Organizations like Habitat for Humanity International are figuring out stopgap measures. Habitat’s Shelter fund has invested in ReMaterials India, a company that makes low-cost, interlocking roofing panels for example.
“It’s five degrees [Celsius] cooler, it lasts 10 years, and it doesn’t leak,” Siva says of the new roofs.
The organization is also working with a microfinance lender in areas of southern India that are facing frequent storms and heavier annual rains. The lender finances roofing solutions and technical assistance on how to select and install a suitable roof, she says.
The Mahila Housing SEWA Trust, in the city of Ahmedabad, has worked with thousands of slum residents to help them counter heat stress and bring them cooling technologies, like cool roofs and shading devices. In the western Indian city of Surat, where temperatures can reach 118 Fahrenheit, these technologies can lower temperatures by more than 40 degrees.
In February, SEWA launched a $50 million climate fund in partnership with the Clinton Global Initiative, the Council for Inclusive Capitalism and others to buffer low-income people, particularly women, from heat waves and other climate impacts.
Janardhan’s team at Community Design Agency is exploring whether it could potentially issue a type of carbon credit for slum redevelopment.
“For it to really happen at the scale that we want, in a timely manner, we need multiple [financial] players,” Janardhan says.
Community design
For now, the work Community Design Agency is undertaking is Sanjaynagar is being paid for with a combination of philanthropic capital from U.S.-based Curry Stone Foundation, local government home-building funds, and contributions from residents themselves.
The organization has worked diligently to secure community buy-in and ensure that the new homes meet their needs.
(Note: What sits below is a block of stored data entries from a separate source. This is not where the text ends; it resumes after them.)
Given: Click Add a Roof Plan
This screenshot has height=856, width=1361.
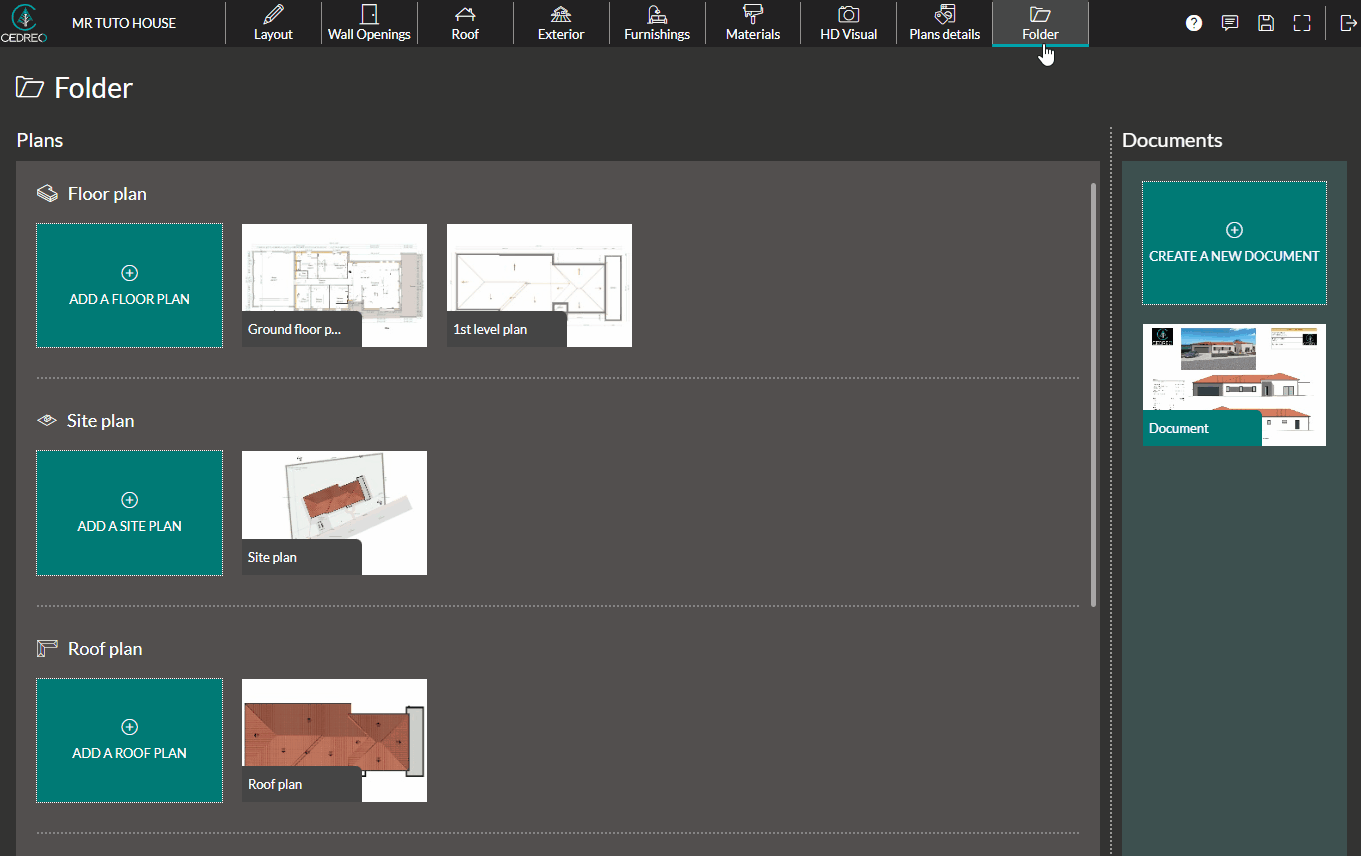Looking at the screenshot, I should tap(129, 740).
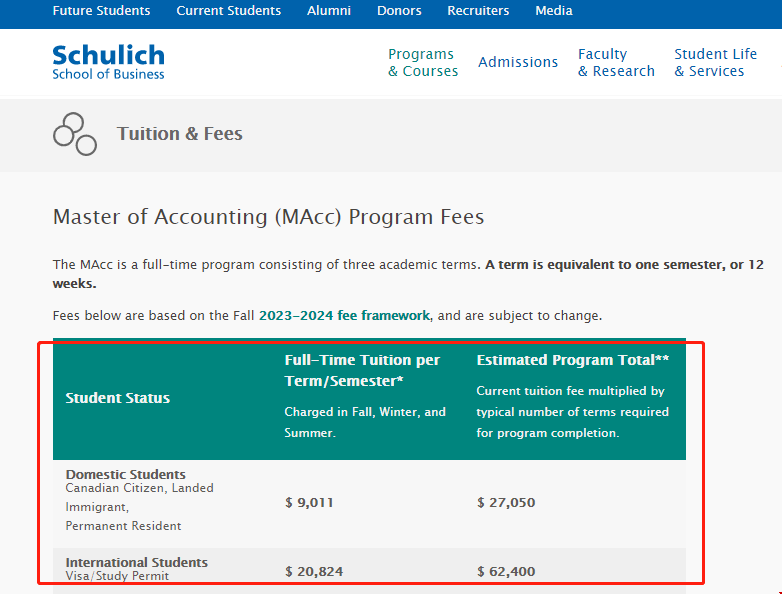This screenshot has width=782, height=594.
Task: Select Alumni in the top bar
Action: (329, 11)
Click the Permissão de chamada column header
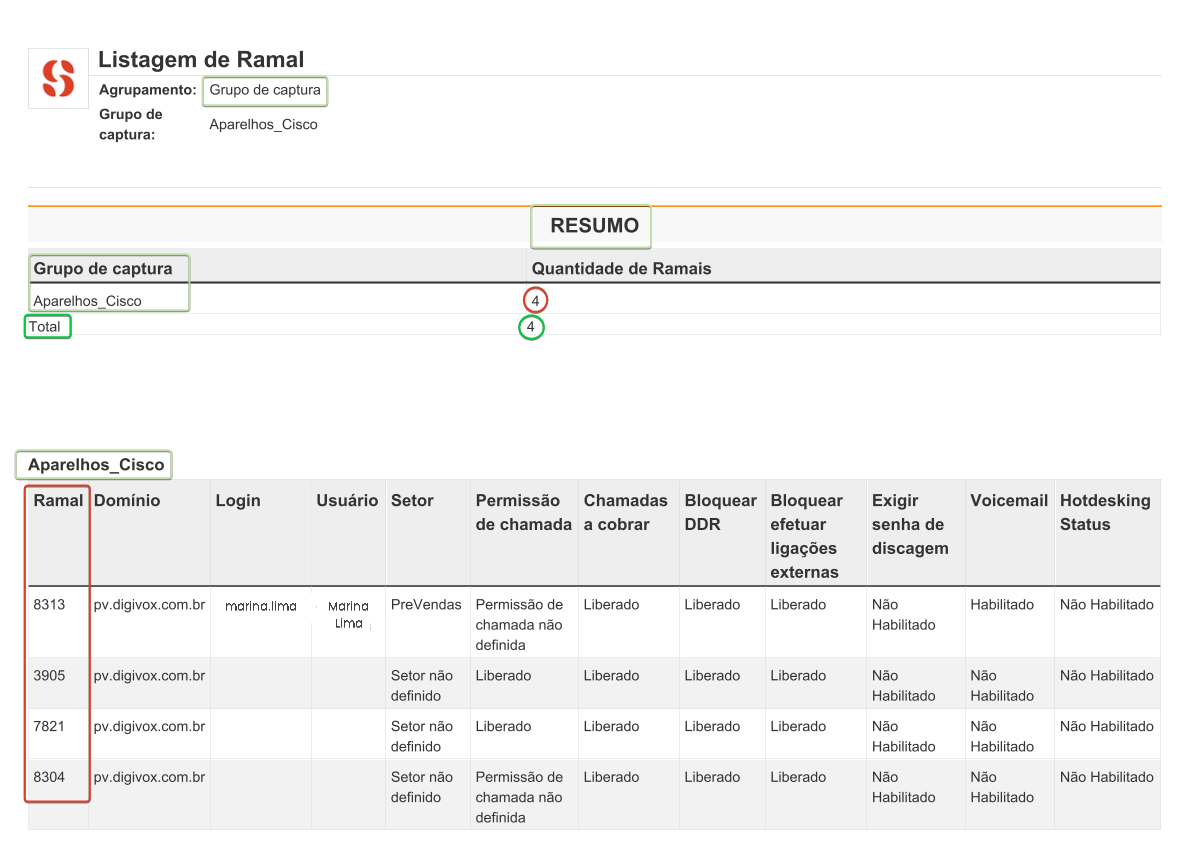Image resolution: width=1190 pixels, height=867 pixels. coord(520,512)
With help from Snehalaya, a nonprofit that has worked in the area for nearly 20 years, community representatives were elected to share residents’ concerns about the project and co-design the new housing models, including mapping the new development in line with residents’ preferences for ground-floor housing (residents all wanted their new home to be on the ground floor because of their deep attachment to the land.)
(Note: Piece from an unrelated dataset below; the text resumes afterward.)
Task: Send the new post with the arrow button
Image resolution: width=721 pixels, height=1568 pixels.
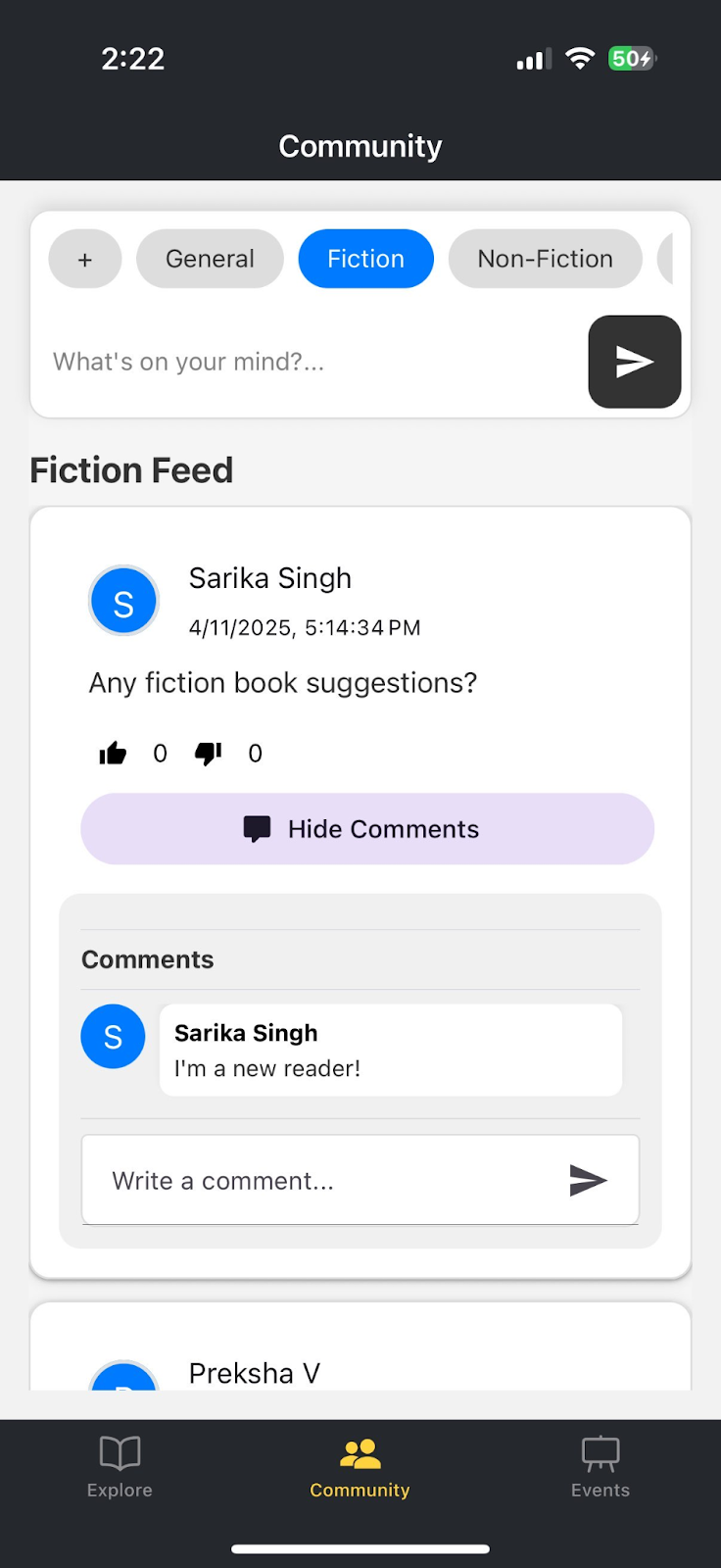Action: [x=634, y=362]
The community eventually agreed to a plan for eight three-story buildings. Each family would be given a 300-square-foot home with a living room, bedroom, kitchen, bathroom and toilet, and a balcony. Residents also weighed in on the buildings’ and homes’ design features, logging preferences for cross-ventilation and natural light to conserve energy, as well as common spaces so neighbors could continue to interact as easily with each other.
The first of the eight buildings, which can house 33 families, was completed last year. Residents named the building “Swapnapurti”, a Hindi word meaning “fulfillment of dreams”.
Sanjaynagar residents who have moved into their new homes will be better prepared for the intense heat waves expected in the coming months. One new home-owner, Nagesh Ganpat Atak, says he is happy he doesn’t have to worry about their roof being blown away in a strong wind, or water flooding the inside of the home during the rainy season.
There is also less fear of disease. Atak, who lived in a shack for 35 years with his wife and two sons, says their old floor was made of cow dung and had a persistent ant problem. The household was constantly afraid of getting sick. “Now, there’s no tension,” he says.
His wife, Padma, is happy to have running water and a toilet. “My life has started,” she says.
The concrete building has provided more than just physical safety; it has helped elevate the status of Sanjaynagar residents.
Rutik Balasaheb Lokhande, a 23-year-old youth representative of the community, says that when he was younger, his classmates in the local government school used to taunt him and make him sit at the back of the class because he hailed from a slum. Now, people outside Sanjaynagar treat them differently.
“Our reputation has increased since the new building has been made,” he says. “We’ve got respect.”